Drużynowo turniej wygrali warcabiści z Domu Pomocy Społecznej ze Strzebielinka. Na drugim miejscu turniej zakończyła reprezentacja Domu Pomocy Społecznej w Stegnie, natomiast na trzecim warcabiści z Domu Pomocy Społecznej "Ostoja" w Gdańsku.

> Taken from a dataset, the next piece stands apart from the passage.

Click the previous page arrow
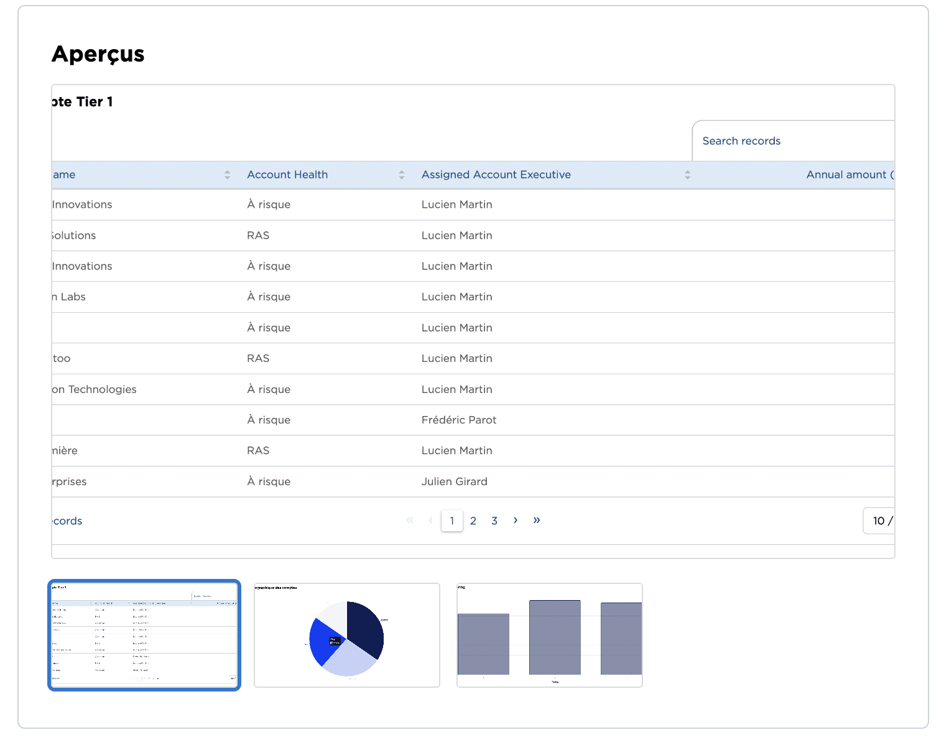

-Postanowiliśmy wyróżnić najstarszego uczestnika turnieju, którym był 82-letni Stanisław Janowski. Najlepszą zawodniczką turnieju okazała się Elżbieta Pińczewska z Domu Pomocy Społecznej w Ryjewie. Postanowiliśmy także wyróżnić kilku warcabistów za sportową postawę. Wprawdzie bardzo szybko zakończyli turniej, ale mimo tego zachowali dobry humor i kibicowali innym zawodnikom, zachęcając do walki o jak najlepsze miejsca. Kibicowali wszystkim uczestnikom turnieju do samego końca. Taka postawa zasługuje na szczególne wyróżnienie. Wspaniałymi kibicami okazali się Jadwiga Michalska, Marta Kosiorek z Domu Pomocy Społecznej w Ryjewie, Adam Wasiński z Domu Pomocy Społecznej w Rudnie oraz Czesław Kożarka z Domu Pomocy Społecznej "Ostoja" w Gdańsku. Turniej jak zawsze był pełen emocji. Do samego końca nie było wiadomo kto dojdzie do finału Organizacja turnieju nie byłaby możliwa, gdyby nie pomoc samorządów powiatu i miasta, a także dyrekcji Zespołu Szkół Ponadgimnazjalnych nr 1, który już kolejny rok użyczyła nam salę sportową. Podziękowania kieruję także do wolontariuszy, w tym Aleksandrowi Cichockiemu, Martynie Kaczorowskiej, Małgorzacie Budzińskiej, Klaudii Zalewskiej, Jolancie Czajkowskiej, Marii Dziemidzik oraz Irenie Zembrzuskiej. Dziękuję także Jerzemu Wiśniewskiemu, który był sędzią głównym zawodów - podsumowała turniej Wiesława Cichowicz z Domu Pomocy Społecznej w Kwidzynie.
Warcabistom od lat kibicuje Włodzimierz Dawidowski z zarządu powiatu kwidzyńskiego.
-Wszystkim, którzy wzięli udział w turnieju należą się gratulacje. To wspaniała impreza. W imieniu pana starosty i pana burmistrza Kwidzyna zapraszam wszystkich za rok, myślę, że w dobrej kondycji i z jeszcze większymi umiejętnościami. Słowa uznania należą się organizatorom, w tym pani Wiesławie Cichowicz, która ten turniej przygotowała, oczywiście przy współpracy wolontariuszy i pracowników Domu Pomocy Społecznej w Kwidzynie - powiedział Włodzimierz Dawidowski.
Był to już piętnasty turniej organizowany przez Dom Pomocy Społecznej w Kwidzynie.